Fuchs oder Wolf - welches Tier war in Schlettau unterwegs?

Vor einigen Wochen tappte ein Tier in eine Fotofalle, die in einem Garten aufgestellt war. Seitdem rätseln die Erzgebirger, was darauf zu sehen ist.

Schlettau.

Der Garten von Familie Theml dient der Erholung. Doch wenn die Sonne untergegangen ist und es dunkel wird, scheinen sich auch Tiere auf dem Gelände wohlzufühlen. Als der Sohn der Themls sich eine Wildkamera kaufte, wurde sie kurzerhand im Garten platziert. Und dann passierte erst einmal nichts. Heimatforscher Dieter Theml löste das Gerät höchstens unbewusst selbst aus. Doch dann eines Tages war plötzlich etwas auf den Bildern zu erkennen. Ein Tier schlich durch den Garten.
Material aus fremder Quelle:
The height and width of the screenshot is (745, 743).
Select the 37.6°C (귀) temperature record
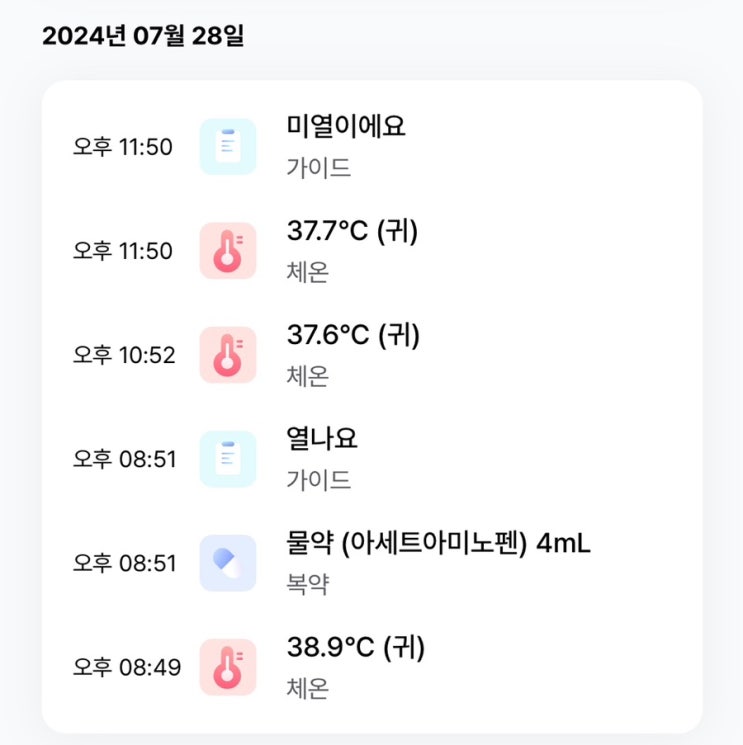tap(372, 355)
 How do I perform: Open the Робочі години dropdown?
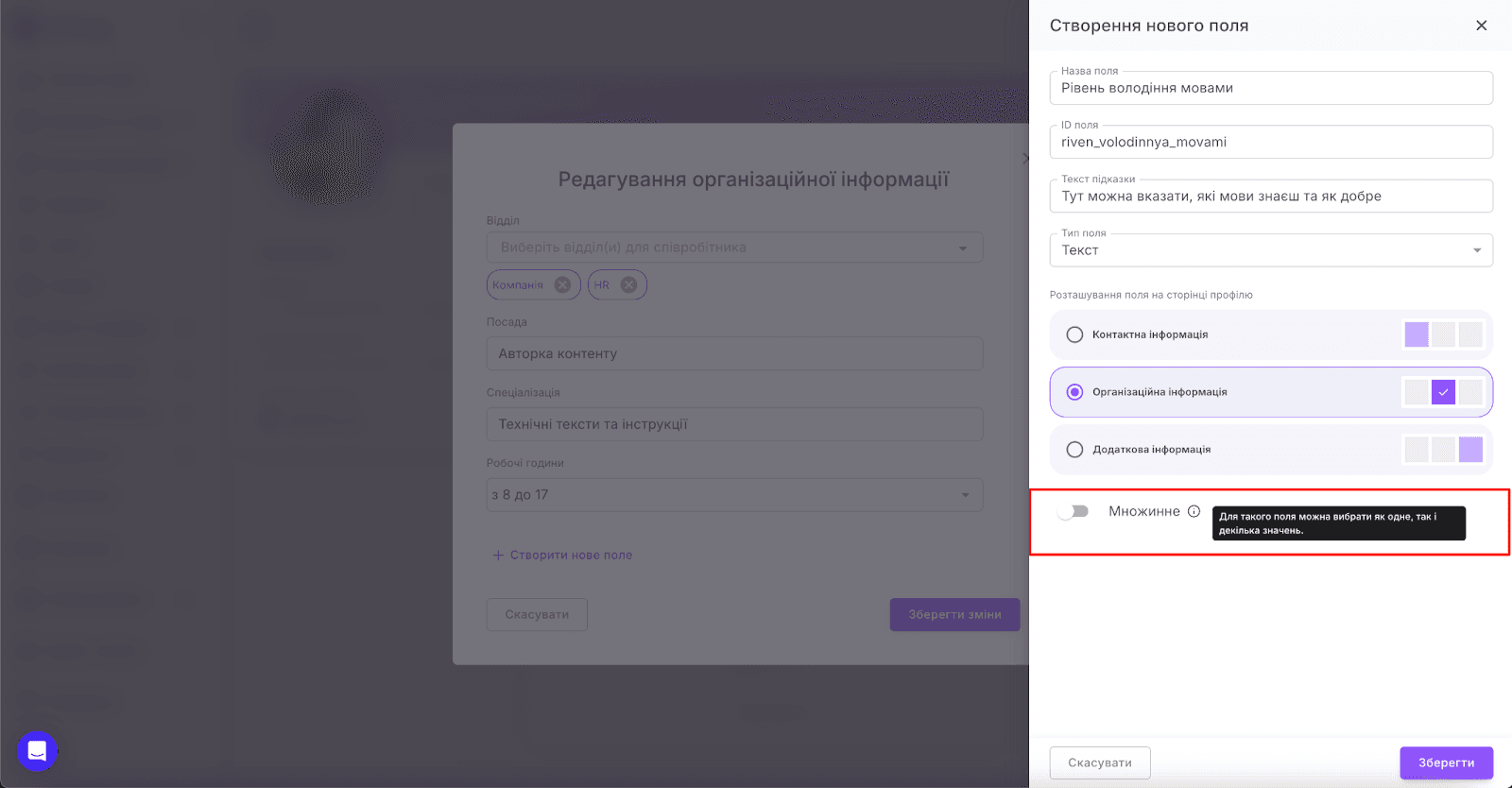734,495

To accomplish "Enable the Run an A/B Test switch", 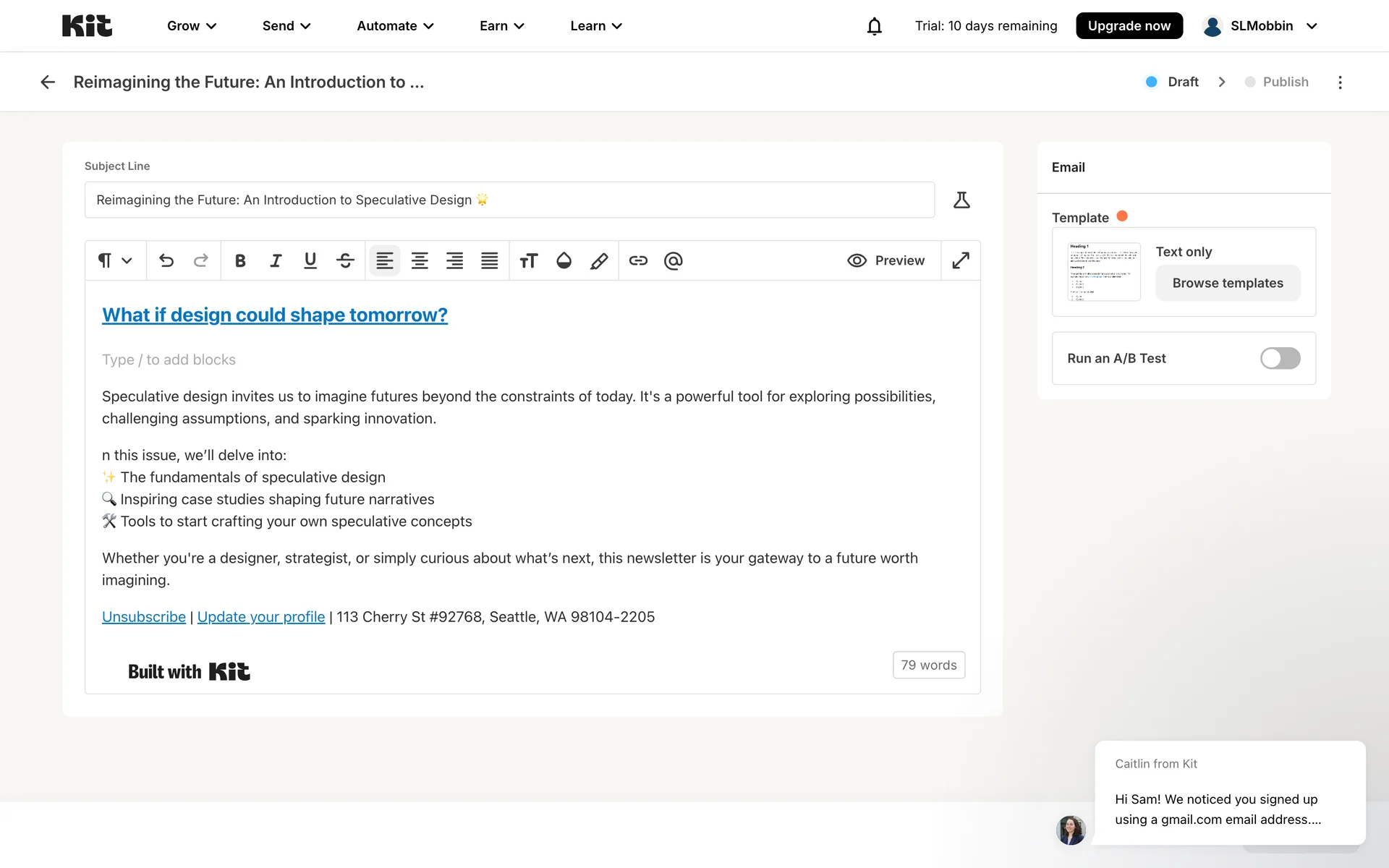I will point(1280,358).
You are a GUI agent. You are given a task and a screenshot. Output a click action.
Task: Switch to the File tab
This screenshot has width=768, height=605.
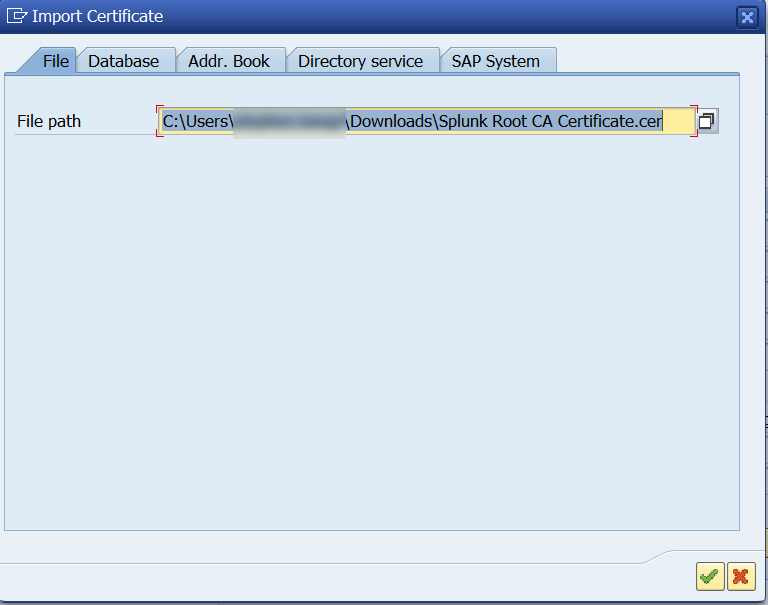click(x=56, y=61)
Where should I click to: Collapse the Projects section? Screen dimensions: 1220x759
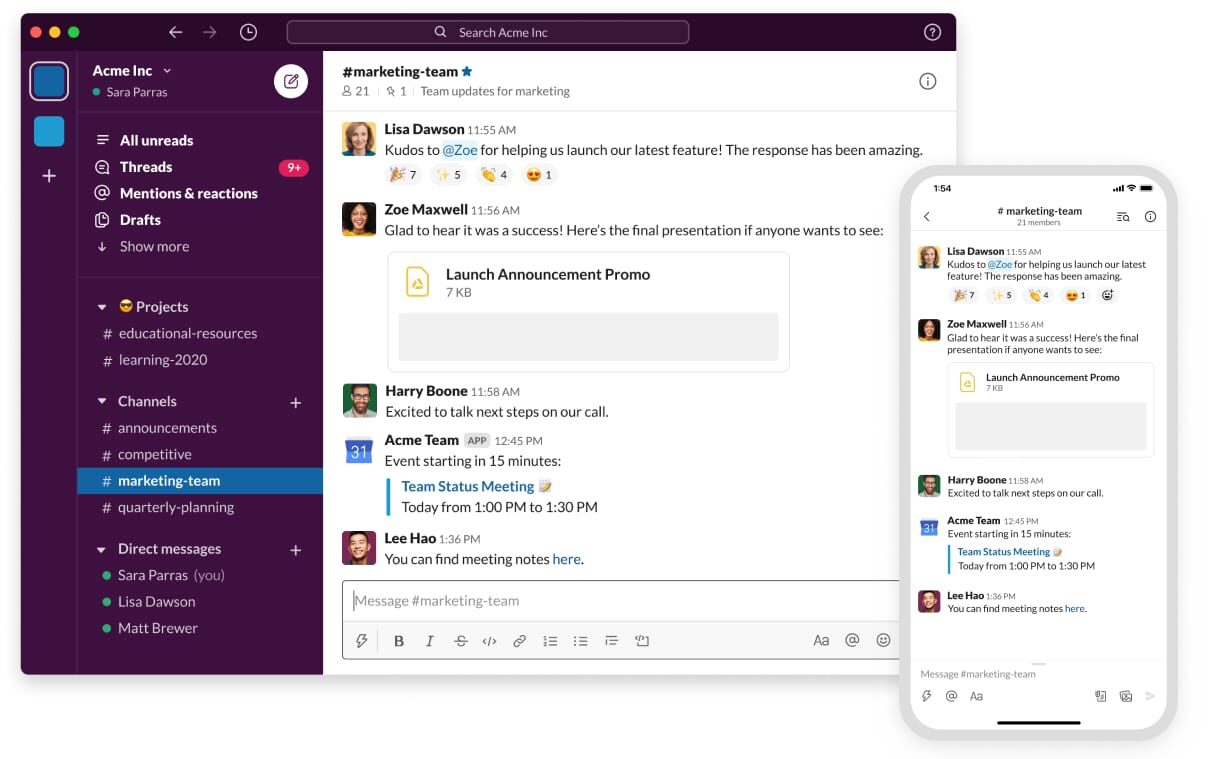[x=102, y=307]
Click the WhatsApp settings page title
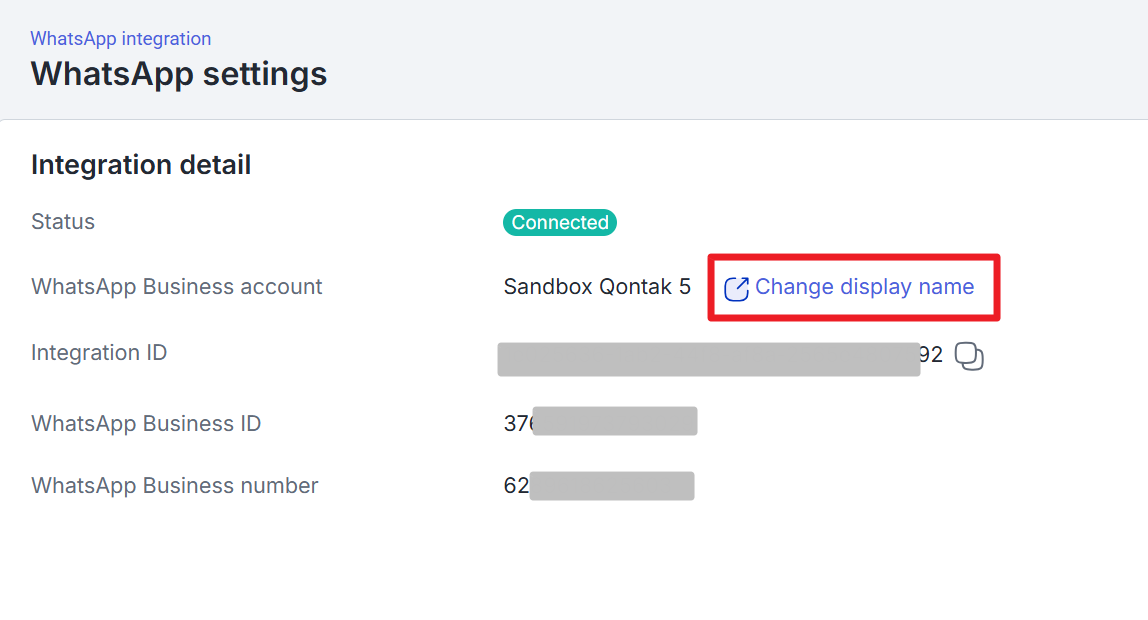This screenshot has width=1148, height=620. click(x=179, y=74)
Immer wieder schauten sich die Themls die Fotos an. War es ein Wolf oder doch nur ein Fuchs? So richtig schlau wurden die Schlettauer aus den Bildern nicht.

Karin Theml tippt auf einen Fuchs. Kurz zuvor hatte sie Blumenzwiebeln für das nächste Frühjahr in ein Hochbeet gesteckt und frische Erde darauf verteilt. "Ich nehme an, dass der Geruch der Erde das Tier angelockt hat." Denn die Blumenzwiebeln waren heraus gewühlt. Ihr Mann ist unentschlossen. Vielleicht war es ja doch der Wolf. Ganz abwegig ist der Verdacht nicht. Beim Vergleich mit anderen Wildkameraaufnahmen tauchen zumindest ähnliche Bilder auf.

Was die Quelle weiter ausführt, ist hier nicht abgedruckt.